## WHAT IS BEING ASKED
Could you reproduce the records verbatim from the line with "You are a computer-use" through the end of the records, omitting the pictures?

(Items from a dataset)
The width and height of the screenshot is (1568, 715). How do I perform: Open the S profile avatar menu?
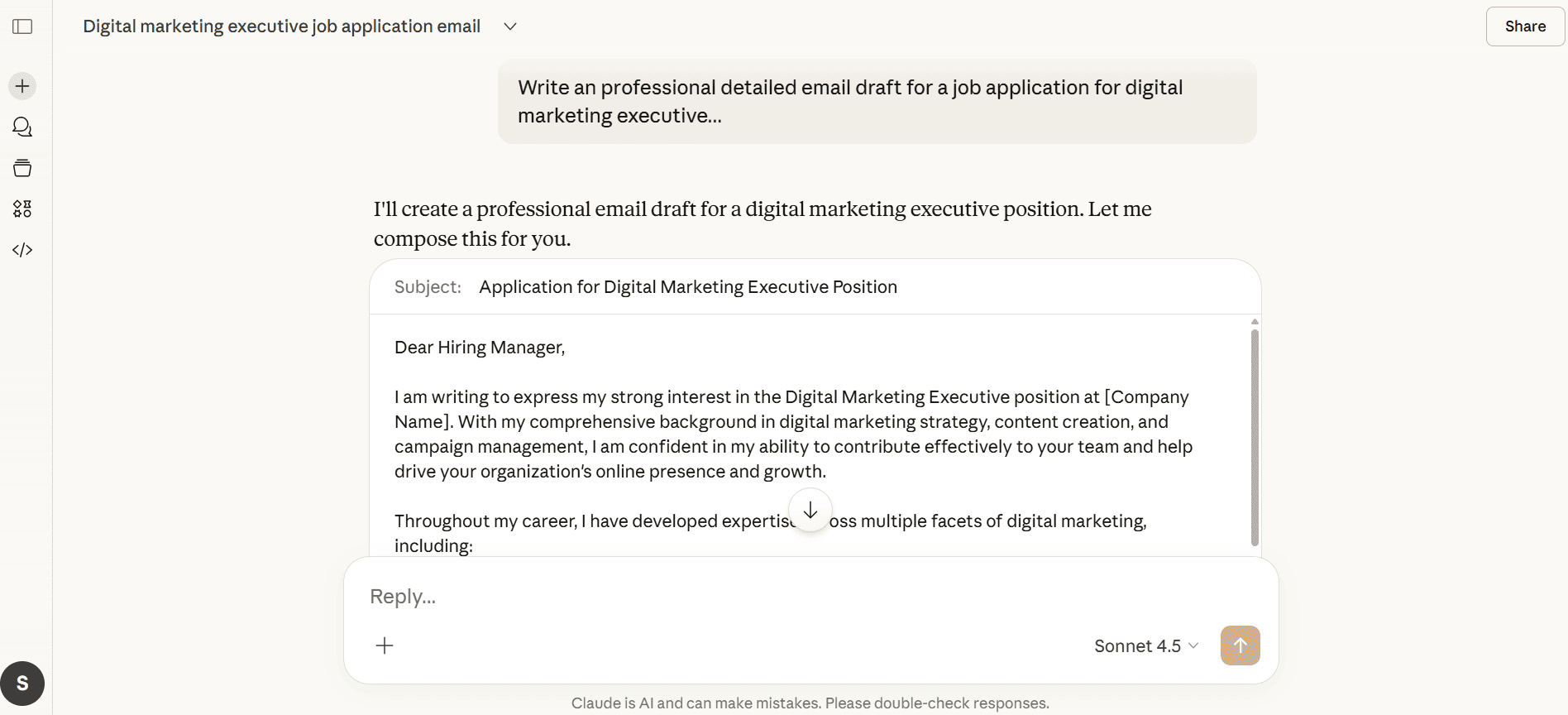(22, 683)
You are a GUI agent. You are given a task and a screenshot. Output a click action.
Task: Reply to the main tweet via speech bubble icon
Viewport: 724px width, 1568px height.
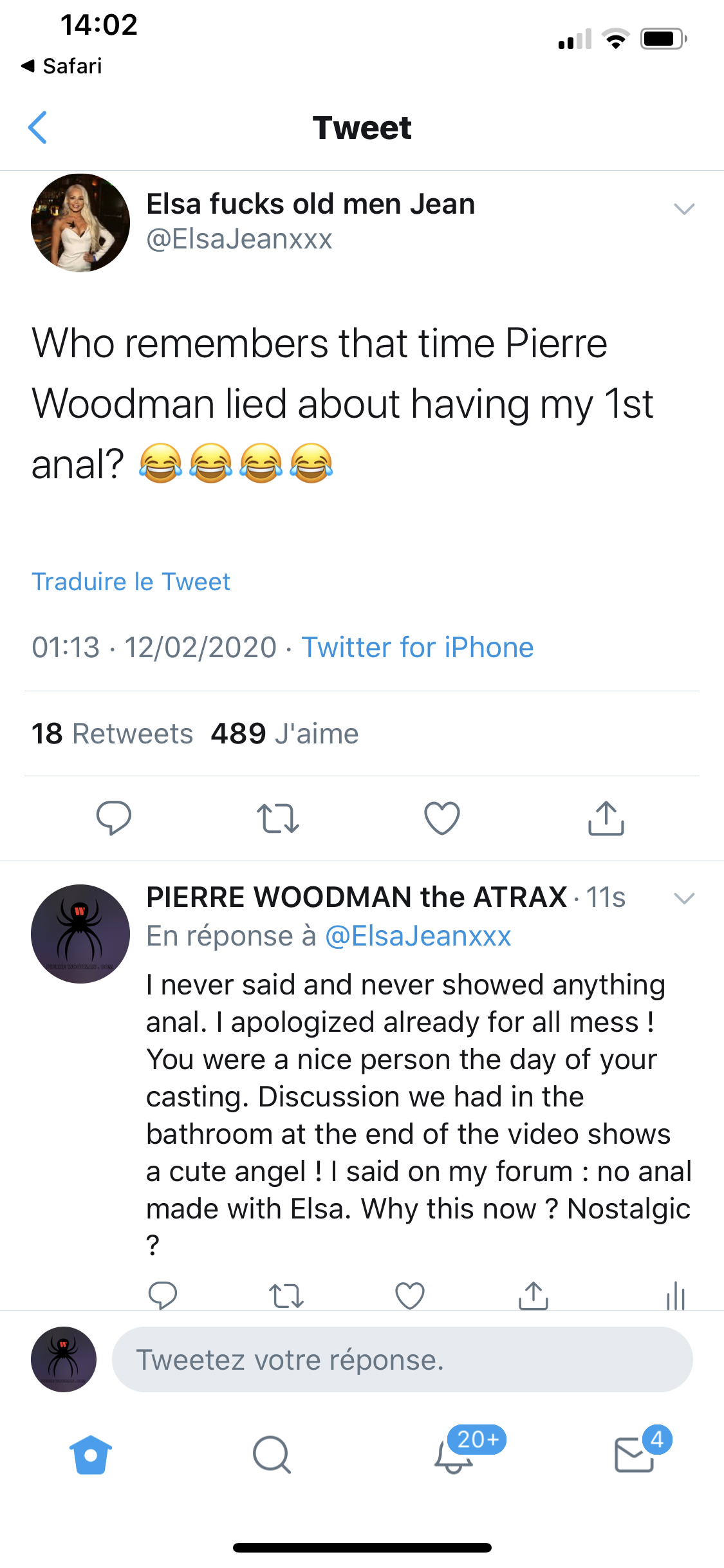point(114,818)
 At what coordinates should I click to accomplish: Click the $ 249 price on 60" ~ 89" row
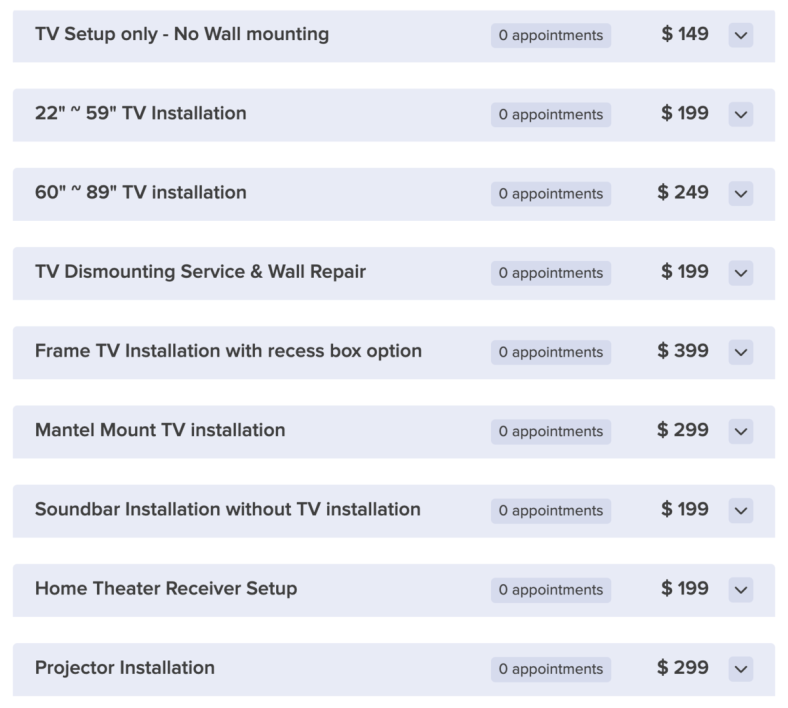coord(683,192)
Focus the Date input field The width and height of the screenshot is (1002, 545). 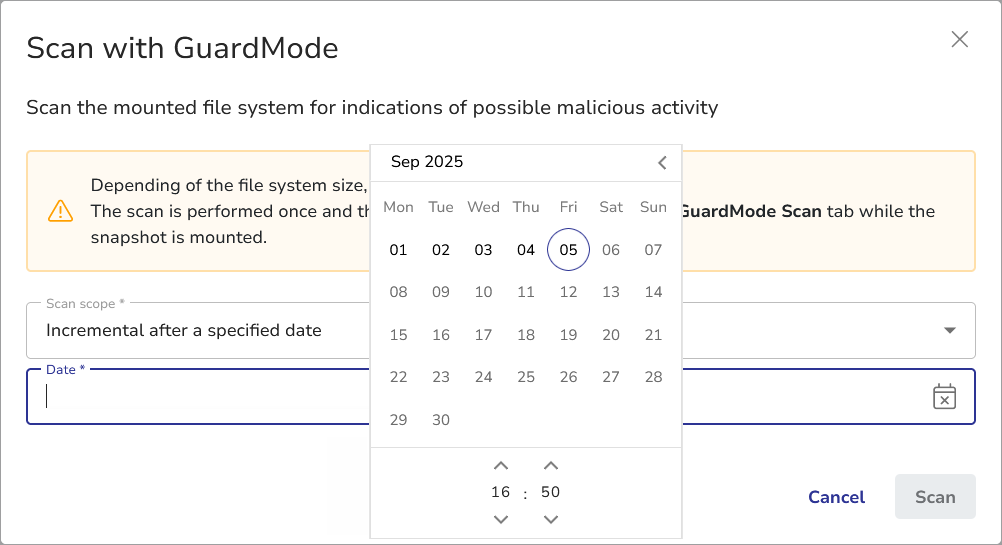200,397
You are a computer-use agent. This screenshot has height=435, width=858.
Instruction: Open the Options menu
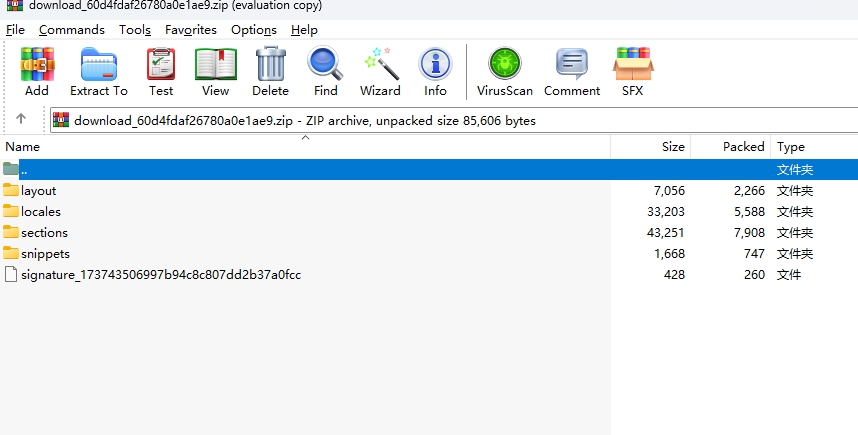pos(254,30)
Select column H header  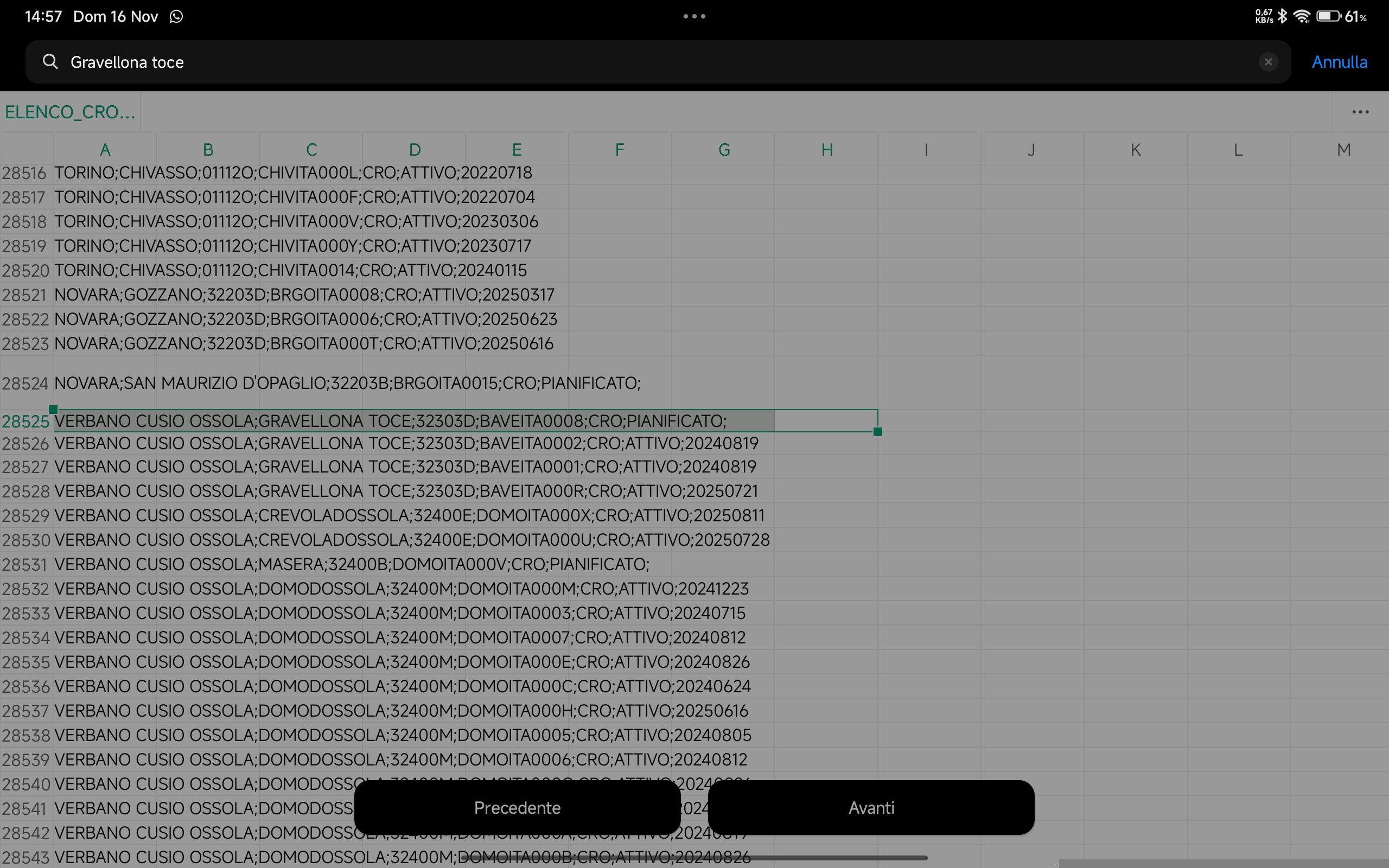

## EXERCISE RESPONSE
You are a computer-use agent. This screenshot has height=435, width=858.
Instruction: Open the Options menu
pos(254,30)
Select column H header  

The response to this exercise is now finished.